Lei da Liberdade Econômica

Conhecida como lei da liberdade econômica, a Lei nº 13.874, de 20 de setembro de 2019, tem como objetivo instituir a Declaração de Direitos de Liberdade Econômica, que estabelece normas de proteção à livre iniciativa e ao livre exercício de atividade econômica e dispõe sobre a atuação do Estado e seus órgãos como agente normativo e regulador.

As novas regras tentam reduzir a burocracia nas atividades econômicas e tem como expectativa, que as mudanças facilitem e deem mais segurança jurídica aos negócios e estimulem a criação de empregos.

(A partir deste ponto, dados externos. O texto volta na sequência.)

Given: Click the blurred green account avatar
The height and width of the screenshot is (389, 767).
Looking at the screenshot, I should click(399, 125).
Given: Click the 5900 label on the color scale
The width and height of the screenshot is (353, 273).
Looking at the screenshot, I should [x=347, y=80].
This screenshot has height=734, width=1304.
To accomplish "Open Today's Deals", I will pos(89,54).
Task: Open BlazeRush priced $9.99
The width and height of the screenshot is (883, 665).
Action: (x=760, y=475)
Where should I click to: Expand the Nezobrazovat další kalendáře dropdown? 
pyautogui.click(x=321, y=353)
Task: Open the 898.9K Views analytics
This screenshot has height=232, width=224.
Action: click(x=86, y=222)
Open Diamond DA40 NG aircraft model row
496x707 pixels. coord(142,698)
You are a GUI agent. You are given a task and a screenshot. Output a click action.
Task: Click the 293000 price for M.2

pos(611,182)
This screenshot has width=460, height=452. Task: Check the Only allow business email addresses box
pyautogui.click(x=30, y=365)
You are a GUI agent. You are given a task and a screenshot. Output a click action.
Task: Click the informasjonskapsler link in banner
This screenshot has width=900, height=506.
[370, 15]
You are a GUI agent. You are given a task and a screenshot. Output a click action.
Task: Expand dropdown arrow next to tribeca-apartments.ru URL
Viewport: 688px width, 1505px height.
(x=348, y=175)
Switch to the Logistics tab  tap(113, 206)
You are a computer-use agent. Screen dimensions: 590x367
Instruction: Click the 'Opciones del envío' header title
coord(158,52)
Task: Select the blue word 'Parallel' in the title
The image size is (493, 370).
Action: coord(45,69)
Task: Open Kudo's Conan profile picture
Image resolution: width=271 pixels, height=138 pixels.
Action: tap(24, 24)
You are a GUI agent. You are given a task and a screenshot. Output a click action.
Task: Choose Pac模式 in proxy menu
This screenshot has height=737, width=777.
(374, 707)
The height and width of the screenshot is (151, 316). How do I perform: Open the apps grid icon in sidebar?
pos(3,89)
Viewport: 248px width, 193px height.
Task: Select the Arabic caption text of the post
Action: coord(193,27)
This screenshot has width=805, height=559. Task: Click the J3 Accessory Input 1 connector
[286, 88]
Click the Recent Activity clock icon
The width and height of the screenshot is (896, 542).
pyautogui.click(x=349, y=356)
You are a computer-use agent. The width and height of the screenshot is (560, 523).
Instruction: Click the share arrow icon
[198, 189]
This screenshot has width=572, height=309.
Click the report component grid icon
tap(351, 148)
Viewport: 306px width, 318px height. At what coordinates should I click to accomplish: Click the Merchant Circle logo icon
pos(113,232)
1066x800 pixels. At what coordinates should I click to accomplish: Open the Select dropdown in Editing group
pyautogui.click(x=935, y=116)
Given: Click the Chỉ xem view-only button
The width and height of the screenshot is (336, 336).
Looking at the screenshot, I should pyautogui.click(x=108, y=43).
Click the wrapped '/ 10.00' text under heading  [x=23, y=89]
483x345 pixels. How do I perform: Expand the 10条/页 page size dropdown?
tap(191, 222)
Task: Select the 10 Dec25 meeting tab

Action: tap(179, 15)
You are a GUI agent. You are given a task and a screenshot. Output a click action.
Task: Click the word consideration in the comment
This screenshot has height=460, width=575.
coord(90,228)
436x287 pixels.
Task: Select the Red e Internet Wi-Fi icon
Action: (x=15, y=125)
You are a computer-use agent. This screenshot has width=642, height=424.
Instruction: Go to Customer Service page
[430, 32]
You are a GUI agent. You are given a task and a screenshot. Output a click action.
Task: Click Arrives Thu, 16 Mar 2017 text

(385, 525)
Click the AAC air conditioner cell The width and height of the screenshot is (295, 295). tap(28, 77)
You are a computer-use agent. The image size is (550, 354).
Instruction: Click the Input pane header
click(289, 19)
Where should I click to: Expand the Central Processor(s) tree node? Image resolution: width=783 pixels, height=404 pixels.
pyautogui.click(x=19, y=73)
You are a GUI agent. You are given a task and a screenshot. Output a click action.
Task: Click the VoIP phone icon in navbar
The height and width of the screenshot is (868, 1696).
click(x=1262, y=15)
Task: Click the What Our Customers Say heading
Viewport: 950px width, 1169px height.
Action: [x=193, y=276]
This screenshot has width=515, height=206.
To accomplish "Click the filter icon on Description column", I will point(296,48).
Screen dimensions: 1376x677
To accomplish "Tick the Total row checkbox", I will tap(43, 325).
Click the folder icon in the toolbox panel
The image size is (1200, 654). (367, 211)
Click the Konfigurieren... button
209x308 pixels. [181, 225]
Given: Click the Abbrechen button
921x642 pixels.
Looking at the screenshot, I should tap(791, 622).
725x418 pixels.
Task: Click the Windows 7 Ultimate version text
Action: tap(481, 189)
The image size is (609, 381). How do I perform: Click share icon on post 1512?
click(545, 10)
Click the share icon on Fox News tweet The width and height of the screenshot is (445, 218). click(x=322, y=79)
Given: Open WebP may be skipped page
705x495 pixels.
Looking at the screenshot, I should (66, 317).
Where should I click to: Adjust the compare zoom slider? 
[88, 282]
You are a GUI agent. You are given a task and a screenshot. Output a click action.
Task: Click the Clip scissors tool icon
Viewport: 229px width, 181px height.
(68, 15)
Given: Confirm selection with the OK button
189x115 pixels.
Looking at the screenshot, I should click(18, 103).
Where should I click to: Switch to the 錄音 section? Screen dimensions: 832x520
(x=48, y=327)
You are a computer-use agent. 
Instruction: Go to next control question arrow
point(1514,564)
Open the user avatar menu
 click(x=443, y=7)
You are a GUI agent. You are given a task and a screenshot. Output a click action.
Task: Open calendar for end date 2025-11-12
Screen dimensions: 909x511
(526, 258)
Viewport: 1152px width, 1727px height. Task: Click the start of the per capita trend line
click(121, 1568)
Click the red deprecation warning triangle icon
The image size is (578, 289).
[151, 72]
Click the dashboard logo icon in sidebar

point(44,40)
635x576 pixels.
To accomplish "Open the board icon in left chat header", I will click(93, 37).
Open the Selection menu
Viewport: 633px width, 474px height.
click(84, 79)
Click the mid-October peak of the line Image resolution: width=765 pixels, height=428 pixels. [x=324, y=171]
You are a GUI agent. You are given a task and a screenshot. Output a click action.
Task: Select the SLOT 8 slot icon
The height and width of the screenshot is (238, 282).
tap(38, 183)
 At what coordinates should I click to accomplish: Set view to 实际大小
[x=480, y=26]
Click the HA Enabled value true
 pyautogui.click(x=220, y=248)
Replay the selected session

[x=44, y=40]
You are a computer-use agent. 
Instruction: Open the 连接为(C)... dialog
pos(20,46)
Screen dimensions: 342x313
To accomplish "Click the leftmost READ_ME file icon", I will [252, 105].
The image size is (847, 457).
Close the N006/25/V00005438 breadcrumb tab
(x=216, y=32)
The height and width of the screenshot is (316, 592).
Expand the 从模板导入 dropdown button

As principais alterações, introduzidas pela Lei nº 13.874/2019, são:

  • Liberação dos horários de funcionamento dos estabelecimentos, inclusive em feriados;
  • Emissão da carteira de trabalho preferencialmente em meio eletrônico;
  • Majoração do prazo para o empregador realizar a formalização da admissão do trabalhador na carteira de trabalho e da previdência, passando de 2 dias para 5 dias úteis;
  • Os registros de ponto serão obrigatórios somente para empresas com mais de 20 funcionários;
  • Dispensa de alvará para quem exerce atividade de baixo risco;
  • Previsão de substituição do e-Social, mas ainda não há uma data definida;
  • Estabelece as situações que poderão ser enquadradas como abuso regulatório e determina que algumas normas ou atos administrativos serão considerados inválidos, por dificultar a atividade econômica;
  • Alterou as regras para a desconsideração da personalidade jurídica, detalhando o que é desvio de finalidade e confusão patrimonial;
  • Incluiu novos dispositivos no Código Civil, estabelecendo regras de interpretação do negócio jurídico;
  • Documentos públicos digitais;
  • Registros públicos em meio eletrônico;
  • Cria um comitê formado por integrantes do Conselho Administrativo de Recursos Fiscais, da Receita Federal, do Ministério da Economia e da Procuradoria-Geral da Fazenda Nacional;
  • Estabelece as regras de registro dos fundos na Comissão de Valores Imobiliários, as informações que deverão constar nos regulamentos dos fundos e as regras para solicitar a insolvência;
  • E por fim, extinguiu o Fundo Soberano, vinculado ao Ministério da Economia.